TASK PROMPT
The line containing "Task: Click the" and every line after it to the end of the records: set those down exactly, without any pictures.

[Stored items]
_____

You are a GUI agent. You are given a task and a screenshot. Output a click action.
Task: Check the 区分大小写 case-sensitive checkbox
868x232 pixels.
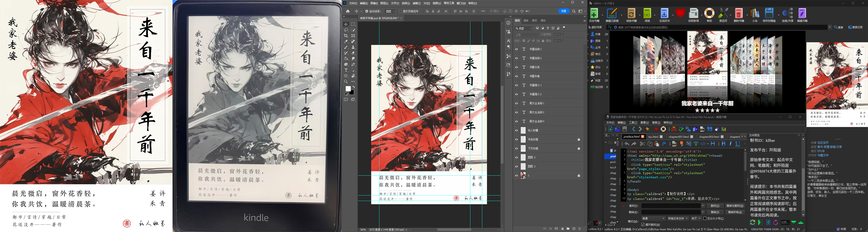(x=705, y=219)
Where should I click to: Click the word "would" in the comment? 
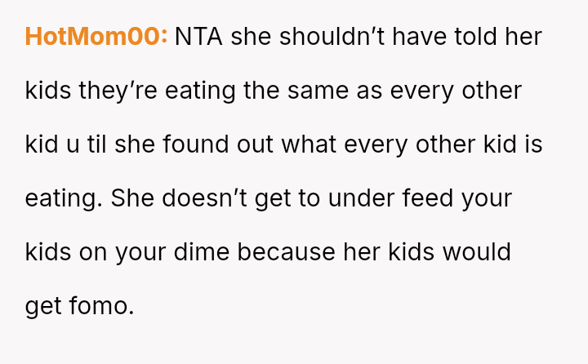click(x=476, y=252)
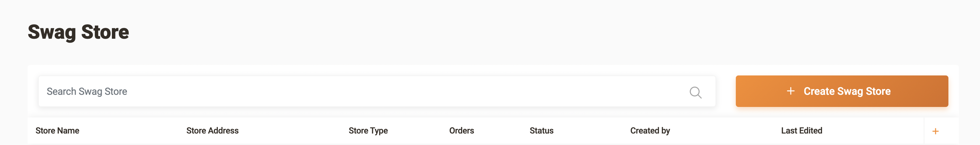Sort stores by Created by column

(650, 131)
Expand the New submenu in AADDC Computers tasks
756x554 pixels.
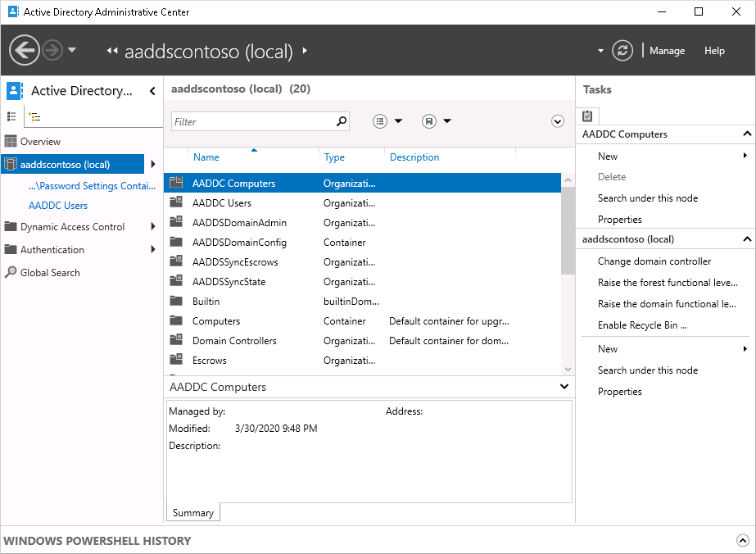click(x=745, y=156)
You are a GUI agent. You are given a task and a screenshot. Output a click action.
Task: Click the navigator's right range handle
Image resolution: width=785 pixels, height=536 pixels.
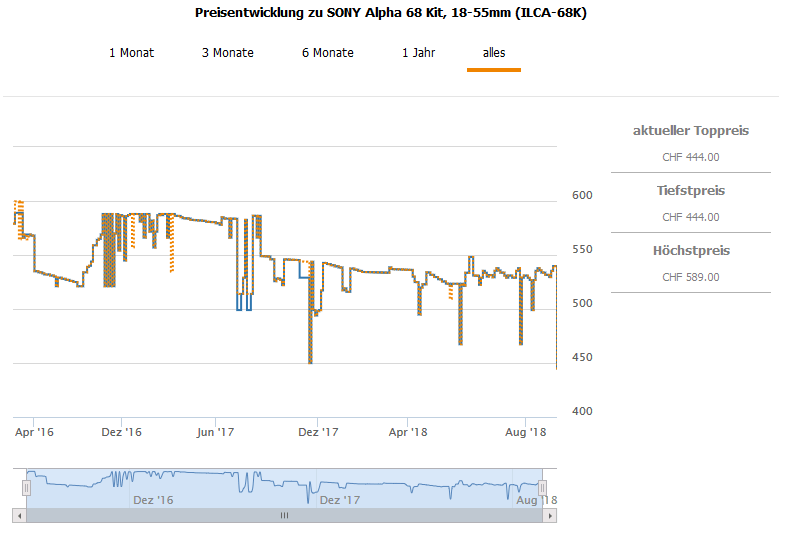[543, 487]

_____

OUTPUT FOR THIS EXERCISE
Task: Click the navigator's right range handle
Image resolution: width=785 pixels, height=536 pixels.
[543, 487]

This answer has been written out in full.